◆ Exercise aim
Copy every line of the listing below word for word, leaving nothing out and changing nothing.

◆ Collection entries
** start **

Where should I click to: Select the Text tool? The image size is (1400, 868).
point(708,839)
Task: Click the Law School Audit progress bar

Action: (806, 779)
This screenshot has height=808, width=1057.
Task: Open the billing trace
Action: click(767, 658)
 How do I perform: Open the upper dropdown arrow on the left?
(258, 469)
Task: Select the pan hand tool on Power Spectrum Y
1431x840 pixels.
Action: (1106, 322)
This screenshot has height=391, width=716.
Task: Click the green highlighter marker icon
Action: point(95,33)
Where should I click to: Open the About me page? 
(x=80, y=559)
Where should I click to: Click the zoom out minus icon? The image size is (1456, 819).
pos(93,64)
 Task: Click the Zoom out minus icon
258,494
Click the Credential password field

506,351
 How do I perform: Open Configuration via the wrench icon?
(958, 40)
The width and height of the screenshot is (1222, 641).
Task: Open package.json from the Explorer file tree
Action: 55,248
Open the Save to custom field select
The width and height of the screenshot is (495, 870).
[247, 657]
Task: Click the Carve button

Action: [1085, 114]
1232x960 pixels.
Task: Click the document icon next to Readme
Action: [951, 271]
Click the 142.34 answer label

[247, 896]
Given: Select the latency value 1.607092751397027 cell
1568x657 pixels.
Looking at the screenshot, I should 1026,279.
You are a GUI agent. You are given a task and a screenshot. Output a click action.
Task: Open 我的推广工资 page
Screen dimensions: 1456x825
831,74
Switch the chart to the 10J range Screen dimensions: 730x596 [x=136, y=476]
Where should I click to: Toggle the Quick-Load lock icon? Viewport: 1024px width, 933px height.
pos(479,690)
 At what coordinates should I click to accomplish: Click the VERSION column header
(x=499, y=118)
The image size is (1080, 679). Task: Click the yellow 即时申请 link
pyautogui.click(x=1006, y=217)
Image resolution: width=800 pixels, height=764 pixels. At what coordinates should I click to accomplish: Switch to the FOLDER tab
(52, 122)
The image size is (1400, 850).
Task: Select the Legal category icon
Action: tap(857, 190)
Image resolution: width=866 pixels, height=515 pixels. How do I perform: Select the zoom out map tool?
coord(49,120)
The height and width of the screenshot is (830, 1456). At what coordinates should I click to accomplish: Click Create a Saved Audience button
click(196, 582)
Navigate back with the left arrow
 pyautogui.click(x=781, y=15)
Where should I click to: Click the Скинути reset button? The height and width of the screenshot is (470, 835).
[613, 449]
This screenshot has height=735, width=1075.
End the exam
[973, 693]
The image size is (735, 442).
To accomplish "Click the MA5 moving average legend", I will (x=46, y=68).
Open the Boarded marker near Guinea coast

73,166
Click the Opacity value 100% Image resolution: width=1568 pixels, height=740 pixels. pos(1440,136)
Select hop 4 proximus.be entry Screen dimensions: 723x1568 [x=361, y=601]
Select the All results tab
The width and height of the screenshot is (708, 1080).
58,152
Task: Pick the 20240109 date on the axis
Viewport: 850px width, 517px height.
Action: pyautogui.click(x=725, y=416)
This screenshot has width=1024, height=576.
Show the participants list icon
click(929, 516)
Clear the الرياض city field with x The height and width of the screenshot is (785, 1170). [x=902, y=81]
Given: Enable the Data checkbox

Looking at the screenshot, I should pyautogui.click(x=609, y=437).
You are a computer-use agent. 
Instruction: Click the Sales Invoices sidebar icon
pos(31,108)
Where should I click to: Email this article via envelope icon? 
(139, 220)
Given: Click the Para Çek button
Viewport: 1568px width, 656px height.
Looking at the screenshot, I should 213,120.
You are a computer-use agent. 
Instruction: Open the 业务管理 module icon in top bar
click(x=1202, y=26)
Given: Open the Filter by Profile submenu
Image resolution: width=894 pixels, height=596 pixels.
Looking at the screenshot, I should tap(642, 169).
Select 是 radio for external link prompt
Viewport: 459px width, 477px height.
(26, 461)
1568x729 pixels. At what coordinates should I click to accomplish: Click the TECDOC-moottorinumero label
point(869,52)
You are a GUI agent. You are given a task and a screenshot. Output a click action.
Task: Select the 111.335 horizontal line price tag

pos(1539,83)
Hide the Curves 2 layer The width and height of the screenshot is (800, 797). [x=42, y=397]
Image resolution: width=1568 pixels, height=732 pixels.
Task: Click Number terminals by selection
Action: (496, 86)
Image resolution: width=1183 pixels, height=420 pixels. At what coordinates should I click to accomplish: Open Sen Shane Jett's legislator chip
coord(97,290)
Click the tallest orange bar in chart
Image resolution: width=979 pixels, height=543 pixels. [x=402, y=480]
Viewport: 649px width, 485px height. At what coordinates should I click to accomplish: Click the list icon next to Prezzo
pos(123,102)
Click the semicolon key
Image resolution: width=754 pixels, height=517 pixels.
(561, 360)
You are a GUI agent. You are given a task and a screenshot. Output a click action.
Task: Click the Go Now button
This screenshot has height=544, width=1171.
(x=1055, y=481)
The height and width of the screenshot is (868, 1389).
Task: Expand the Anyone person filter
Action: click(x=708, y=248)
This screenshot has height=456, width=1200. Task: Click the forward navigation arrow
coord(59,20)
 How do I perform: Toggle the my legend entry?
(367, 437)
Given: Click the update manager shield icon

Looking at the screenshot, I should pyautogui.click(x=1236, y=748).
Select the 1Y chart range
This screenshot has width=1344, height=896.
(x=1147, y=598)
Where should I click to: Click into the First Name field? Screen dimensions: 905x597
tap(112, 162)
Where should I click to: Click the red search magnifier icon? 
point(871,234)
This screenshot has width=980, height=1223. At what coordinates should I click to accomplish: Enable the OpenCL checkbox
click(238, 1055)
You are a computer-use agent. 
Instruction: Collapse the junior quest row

** end **

◆ Response to this exercise
Where should I click to: Select the Text tool? The image size is (1400, 868).
point(708,839)
Task: Click the Law School Audit progress bar

Action: (806, 779)
This screenshot has height=808, width=1057.
Task: Open the billing trace
Action: click(767, 658)
 How do I perform: Open the upper dropdown arrow on the left?
(258, 469)
Task: Select the pan hand tool on Power Spectrum Y
1431x840 pixels.
Action: (1106, 322)
This screenshot has height=391, width=716.
Task: Click the green highlighter marker icon
Action: point(95,33)
Where should I click to: Open the About me page? 
(x=80, y=559)
Where should I click to: Click the zoom out minus icon? The image size is (1456, 819).
pos(93,64)
 Task: Click the Zoom out minus icon
258,494
Click the Credential password field

506,351
 How do I perform: Open Configuration via the wrench icon?
(958, 40)
The width and height of the screenshot is (1222, 641).
Task: Open package.json from the Explorer file tree
Action: 55,248
Open the Save to custom field select
The width and height of the screenshot is (495, 870).
[247, 657]
Task: Click the Carve button

Action: [1085, 114]
1232x960 pixels.
Task: Click the document icon next to Readme
Action: [951, 271]
Click the 142.34 answer label

[247, 896]
Given: Select the latency value 1.607092751397027 cell
1568x657 pixels.
Looking at the screenshot, I should 1026,279.
You are a GUI agent. You are given a task and a screenshot. Output a click action.
Task: Open 我的推广工资 page
Screen dimensions: 1456x825
831,74
Switch the chart to the 10J range Screen dimensions: 730x596 [x=136, y=476]
Where should I click to: Toggle the Quick-Load lock icon? Viewport: 1024px width, 933px height.
pos(479,690)
 At what coordinates should I click to accomplish: Click the VERSION column header
(x=499, y=118)
The image size is (1080, 679). Task: Click the yellow 即时申请 link
pyautogui.click(x=1006, y=217)
Image resolution: width=800 pixels, height=764 pixels. At what coordinates should I click to accomplish: Switch to the FOLDER tab
(52, 122)
The image size is (1400, 850).
Task: Select the Legal category icon
Action: tap(857, 190)
Image resolution: width=866 pixels, height=515 pixels. How do I perform: Select the zoom out map tool?
coord(49,120)
The height and width of the screenshot is (830, 1456). At what coordinates should I click to accomplish: Click Create a Saved Audience button
click(196, 582)
Navigate back with the left arrow
 pyautogui.click(x=781, y=15)
Where should I click to: Click the Скинути reset button? The height and width of the screenshot is (470, 835).
[613, 449]
This screenshot has height=735, width=1075.
End the exam
[973, 693]
The image size is (735, 442).
To accomplish "Click the MA5 moving average legend", I will (x=46, y=68).
Open the Boarded marker near Guinea coast

73,166
Click the Opacity value 100% Image resolution: width=1568 pixels, height=740 pixels. pos(1440,136)
Select hop 4 proximus.be entry Screen dimensions: 723x1568 [x=361, y=601]
Select the All results tab
The width and height of the screenshot is (708, 1080).
58,152
Task: Pick the 20240109 date on the axis
Viewport: 850px width, 517px height.
Action: pyautogui.click(x=725, y=416)
This screenshot has width=1024, height=576.
Show the participants list icon
click(929, 516)
Clear the الرياض city field with x The height and width of the screenshot is (785, 1170). [x=902, y=81]
Given: Enable the Data checkbox

Looking at the screenshot, I should pyautogui.click(x=609, y=437).
You are a computer-use agent. 
Instruction: Click the Sales Invoices sidebar icon
pos(31,108)
Where should I click to: Email this article via envelope icon? 
(139, 220)
Given: Click the Para Çek button
Viewport: 1568px width, 656px height.
Looking at the screenshot, I should 213,120.
You are a computer-use agent. 
Instruction: Open the 业务管理 module icon in top bar
click(x=1202, y=26)
Given: Open the Filter by Profile submenu
Image resolution: width=894 pixels, height=596 pixels.
Looking at the screenshot, I should tap(642, 169).
Select 是 radio for external link prompt
Viewport: 459px width, 477px height.
(26, 461)
1568x729 pixels. At what coordinates should I click to accomplish: Click the TECDOC-moottorinumero label
point(869,52)
You are a GUI agent. You are given a task and a screenshot. Output a click action.
Task: Select the 111.335 horizontal line price tag

pos(1539,83)
Hide the Curves 2 layer The width and height of the screenshot is (800, 797). [x=42, y=397]
Image resolution: width=1568 pixels, height=732 pixels.
Task: Click Number terminals by selection
Action: (496, 86)
Image resolution: width=1183 pixels, height=420 pixels. At what coordinates should I click to accomplish: Open Sen Shane Jett's legislator chip
coord(97,290)
Click the tallest orange bar in chart
Image resolution: width=979 pixels, height=543 pixels. [x=402, y=480]
Viewport: 649px width, 485px height. At what coordinates should I click to accomplish: Click the list icon next to Prezzo
pos(123,102)
Click the semicolon key
Image resolution: width=754 pixels, height=517 pixels.
(561, 360)
You are a GUI agent. You are given a task and a screenshot. Output a click action.
Task: Click the Go Now button
This screenshot has height=544, width=1171.
(x=1055, y=481)
The height and width of the screenshot is (868, 1389).
Task: Expand the Anyone person filter
Action: click(x=708, y=248)
This screenshot has height=456, width=1200. Task: Click the forward navigation arrow
coord(59,20)
 How do I perform: Toggle the my legend entry?
(367, 437)
Given: Click the update manager shield icon

Looking at the screenshot, I should pyautogui.click(x=1236, y=748).
Select the 1Y chart range
This screenshot has width=1344, height=896.
(x=1147, y=598)
Where should I click to: Click into the First Name field? Screen dimensions: 905x597
tap(112, 162)
Where should I click to: Click the red search magnifier icon? 
point(871,234)
This screenshot has width=980, height=1223. At what coordinates should I click to accomplish: Enable the OpenCL checkbox
click(238, 1055)
You are a computer-use agent. 
Instruction: Collapse the junior quest row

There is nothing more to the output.